In efforts to improve system financial incentives by linking payment to value rather than volume, some pharmaceutical manufacturers and private payers have shown an interest in outcomes-based contracts. These contracting arrangements tie the price paid for drugs to their effectiveness in treating targeted patients, allowing manufacturers to share risk for the medicine’s performance in the payer’s population. By reducing the payer’s risk associated with the medicine not performing as expected, outcomes-based contracting could help support appropriate access to medications, potentially impact out-of-pocket prices for patients, and reduce payers’ concerns about wasting resources on medications that do not perform as expected outside of clinical trials or for select subpopulations.

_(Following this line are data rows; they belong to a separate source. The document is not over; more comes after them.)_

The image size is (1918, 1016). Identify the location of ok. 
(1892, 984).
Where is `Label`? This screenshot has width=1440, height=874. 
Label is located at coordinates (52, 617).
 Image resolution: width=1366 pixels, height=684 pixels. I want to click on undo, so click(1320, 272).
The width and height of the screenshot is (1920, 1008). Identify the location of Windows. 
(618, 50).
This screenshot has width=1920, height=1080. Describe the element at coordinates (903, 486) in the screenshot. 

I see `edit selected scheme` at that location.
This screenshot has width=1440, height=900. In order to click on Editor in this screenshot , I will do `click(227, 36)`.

Another behavioral economic program is value-based insurance design (V-BID). V-BID relies on insurance cost-sharing. Patients pay a reduced price for medications that have a higher clinical value. A review of 10 studies that used V-BID medication adherence improved adherence between 2 and 5 percentage points across the included studies. While medication adherence improved, it was uncertain whether the associated clinical outcomes, health care use, and health care spending also improved.30

Few studies have looked at long-term use of behavioral economic principles. A key aspect of behavioral economics is that people place a disproportionate emphasis on immediate outcomes and do not fully consider possible, downstream, or delayed events.31 In the context of medication adherence, patients may consider short-term inconveniences associated with taking a pill or managing unpleasant side effects and may disregard or not value the longer-term outcomes of potential for disability or even death. In other words, eliminating copayments will likely not completely resolve nonadherence in people who miss medications, for example, due to beliefs about side effects. Helping patients focus on direct and immediate positive outcomes of taking their medication through the use of financial incentives has the potential to improve both individual and population health.

Conclusion

Medication adherence remains at the forefront of public health burdens facing the USA. Improving adherence requires a multifaceted approach, engaging principles of both precision medicine and population health. We assert that innovative approaches are needed to advance the field of medication adherence including embracing a standardized taxonomy to describe adherence and report adherence-related study results, integrating data sources to develop innovative measurement of adherence, and considering innovative mechanisms (ie, behavioral economics principles) to incentivize both patients and payers to engage in improving medication adherence.

Acknowledgments

This work was supported by the Center of Innovation for Health Services Research in Primary Care (CIN 13-410) at the Durham Veterans Affairs (VA) Medical Center and the PhRMA Foundation. We thank Eileen Cannon, President of the PhRMA Foundation, for her support.

Disclosure

Dr Zullig is supported by VA Health Services Research and Development (HSR&D) Career Development Awards (CDA 13-025). Dr Bosworth is supported by a Career Scientist award (RCS 08-027). Dr Blalock was supported by Grant No TPH 21-000 from the Department of Veterans Affairs Office of Academic Affiliations. The authors report no other conflicts of interest in this work.